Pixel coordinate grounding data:
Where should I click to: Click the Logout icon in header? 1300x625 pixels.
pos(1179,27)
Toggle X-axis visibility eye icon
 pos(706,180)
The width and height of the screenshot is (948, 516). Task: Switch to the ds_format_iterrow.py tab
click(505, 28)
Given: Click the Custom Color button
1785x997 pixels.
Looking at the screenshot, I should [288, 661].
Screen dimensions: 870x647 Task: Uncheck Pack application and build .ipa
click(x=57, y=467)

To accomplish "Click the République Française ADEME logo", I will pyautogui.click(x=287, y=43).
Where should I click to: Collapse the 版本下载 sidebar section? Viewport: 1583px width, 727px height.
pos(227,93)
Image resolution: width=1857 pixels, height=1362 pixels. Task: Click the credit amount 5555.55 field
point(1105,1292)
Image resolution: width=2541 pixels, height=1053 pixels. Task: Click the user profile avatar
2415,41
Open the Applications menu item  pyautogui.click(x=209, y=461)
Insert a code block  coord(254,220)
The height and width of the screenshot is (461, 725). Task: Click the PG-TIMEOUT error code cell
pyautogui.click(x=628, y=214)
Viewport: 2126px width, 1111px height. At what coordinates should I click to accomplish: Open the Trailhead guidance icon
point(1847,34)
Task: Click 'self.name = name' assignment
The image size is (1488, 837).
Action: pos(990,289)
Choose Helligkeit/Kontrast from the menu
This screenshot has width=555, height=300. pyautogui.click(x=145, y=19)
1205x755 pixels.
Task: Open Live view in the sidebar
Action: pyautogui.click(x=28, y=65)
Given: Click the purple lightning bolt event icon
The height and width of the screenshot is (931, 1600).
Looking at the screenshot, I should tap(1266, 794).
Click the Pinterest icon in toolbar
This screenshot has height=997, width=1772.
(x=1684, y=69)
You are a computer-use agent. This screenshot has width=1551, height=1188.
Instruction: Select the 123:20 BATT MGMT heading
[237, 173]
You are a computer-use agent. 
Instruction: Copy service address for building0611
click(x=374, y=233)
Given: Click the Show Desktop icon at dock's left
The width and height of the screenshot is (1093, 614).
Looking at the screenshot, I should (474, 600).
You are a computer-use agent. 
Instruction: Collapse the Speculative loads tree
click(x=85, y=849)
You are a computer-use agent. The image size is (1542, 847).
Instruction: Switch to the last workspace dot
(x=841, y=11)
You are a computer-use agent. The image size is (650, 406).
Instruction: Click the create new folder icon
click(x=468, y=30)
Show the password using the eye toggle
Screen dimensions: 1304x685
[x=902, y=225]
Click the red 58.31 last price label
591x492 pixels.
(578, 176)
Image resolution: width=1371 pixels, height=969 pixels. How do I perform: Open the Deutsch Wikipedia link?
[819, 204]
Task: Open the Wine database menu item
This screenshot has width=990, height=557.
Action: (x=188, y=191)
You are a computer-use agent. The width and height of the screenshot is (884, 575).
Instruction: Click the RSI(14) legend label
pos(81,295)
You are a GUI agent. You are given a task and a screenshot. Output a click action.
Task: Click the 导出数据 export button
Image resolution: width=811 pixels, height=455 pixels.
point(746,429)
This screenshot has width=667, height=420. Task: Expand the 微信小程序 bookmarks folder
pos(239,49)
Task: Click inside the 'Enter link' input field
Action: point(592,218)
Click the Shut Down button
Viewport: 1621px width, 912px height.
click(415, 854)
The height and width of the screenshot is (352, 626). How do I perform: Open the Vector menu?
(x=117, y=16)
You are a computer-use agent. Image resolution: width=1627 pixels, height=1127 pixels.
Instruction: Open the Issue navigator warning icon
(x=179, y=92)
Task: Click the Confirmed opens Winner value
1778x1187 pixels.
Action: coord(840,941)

- _EXERCISE DIRECTIONS_
Emit verbatim the lines running from the one with "You are a GUI" through the last line of the data, both endpoints inclusive.

- _RESPONSE TO THIS EXERCISE_
You are a GUI agent. You are given a task and a screenshot. Output a click action.
Task: Click the 导出数据 export button
Image resolution: width=811 pixels, height=455 pixels.
point(746,429)
This screenshot has width=667, height=420. Task: Expand the 微信小程序 bookmarks folder
pos(239,49)
Task: Click inside the 'Enter link' input field
Action: point(592,218)
Click the Shut Down button
Viewport: 1621px width, 912px height.
click(415, 854)
The height and width of the screenshot is (352, 626). How do I perform: Open the Vector menu?
(x=117, y=16)
You are a computer-use agent. Image resolution: width=1627 pixels, height=1127 pixels.
Instruction: Open the Issue navigator warning icon
(x=179, y=92)
Task: Click the Confirmed opens Winner value
1778x1187 pixels.
Action: coord(840,941)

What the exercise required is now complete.